• [Source material]:
----
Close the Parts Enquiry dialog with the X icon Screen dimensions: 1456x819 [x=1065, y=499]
----
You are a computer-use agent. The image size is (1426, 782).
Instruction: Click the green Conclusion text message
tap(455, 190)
----
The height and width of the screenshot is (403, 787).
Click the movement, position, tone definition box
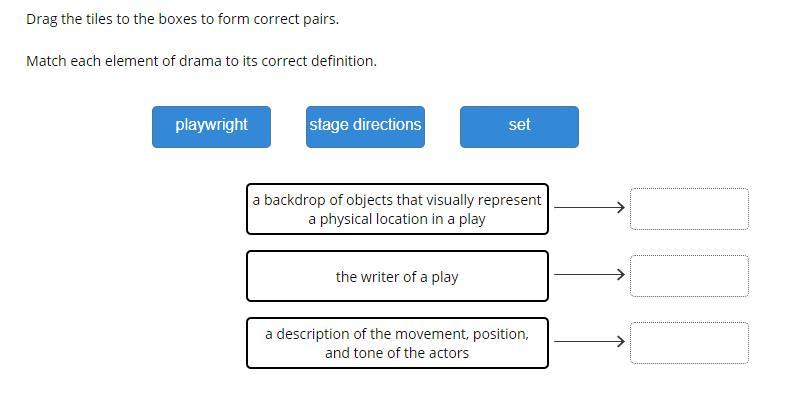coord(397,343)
----
• [Your instructions]: State how many of the lines above contain the word "Click", treating uppercase and lowercase as different, and reply with that number alone.

• [Written solution]: 2